A fifth-year doctoral student at the University of California, Los Angeles (UCLA) has claimed top prize in a contest run by graphics collaboration platform Omniverse.
Yizhou Zhao, who is pursuing a PhD in statistics, won the #ExtendOmniverse contest with an IndoorKit for robotics simulation environments. His reward? Humble bragging rights and an NVIDIA RTX GPU graphics card.
Opening Pandora’s Box
The Omniverse Code Contest invited entrants to show how they could #ExtendOmniverse with the developer-centric Omniverse Code application. According to Zhao, “The moment [he] opened Omniverse, [his] knowledge and skills in math, physics, computational geometry, 3D design, animation, and deep learning came alive.”

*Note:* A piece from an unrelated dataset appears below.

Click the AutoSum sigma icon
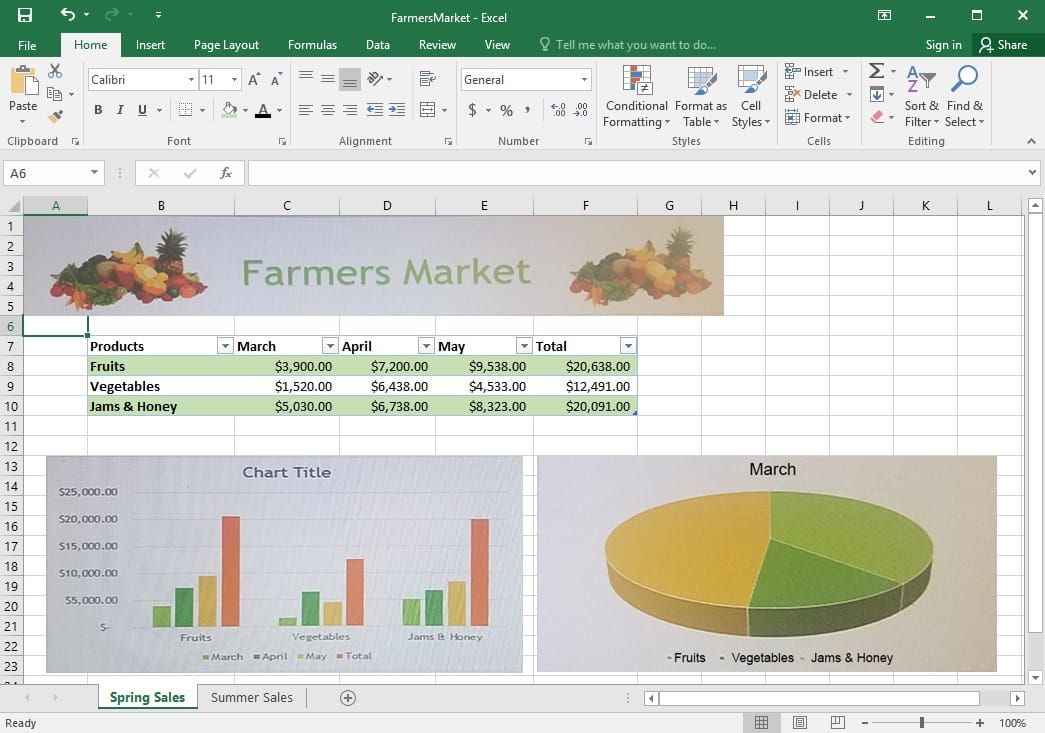The image size is (1045, 733). (876, 71)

The brainiac student scooped the grand prize with a kit that enables users to easily load and record robotics simulation tasks in indoor scenes. It configures robotics manipulation tasks by automatically populating scenes with the indoor environment, the bot and additional aspects in a matter of clicks. Zhao utilized the open-source Universal Scene Description (UDC) file framework to create the extension.
Users can wield the IndoorKit extension to manipulate a scene’s lighting and room materials by simply clicking ‘add object’. They can also record the scene.
The task didn’t put Zhao too far out of his comfort zone: in his studies he has been busy working on designing algorithms for multiple AI experiments. The student praised the way Omniverse can allow for the creation of tasks for robots “in a photo-realistic and physics-reliable manner.”
There were other winners, too: Gavin Stevens claimed the Layout and Scene Authoring Award with a Meta Cloud Explorer extension, which permits cloud service architects to picture their cloud architecture in their own private Omniverse. Architect Pingfan Wu, meanwhile, won the Scene Modifier and Manipulator Award with an extension dubbed SunPath, which helps users modify sunlight control.
NVIDIA’s Omniverse is an extensible platform for creating and operating metaverse applications. Individuals and teams can use the platform to create custom 3D pipelines as well as simulate immersive virtual worlds at scale. Recently, NVIDIA joined forces with Fortune 50 retailer Lowe’s to create a ‘digital twin’ of outlets in Mill Creek, Wash,. and Charlotte, N.C. With these AR clones, associates can use ‘X-ray vision’ to compare what a store shelf should look like with the reality, and ensure it’s stocked with the correct products in the proper configurations.
Omniverse can be downloaded for free, whole enterprise teams can use the platform to create 3D projects.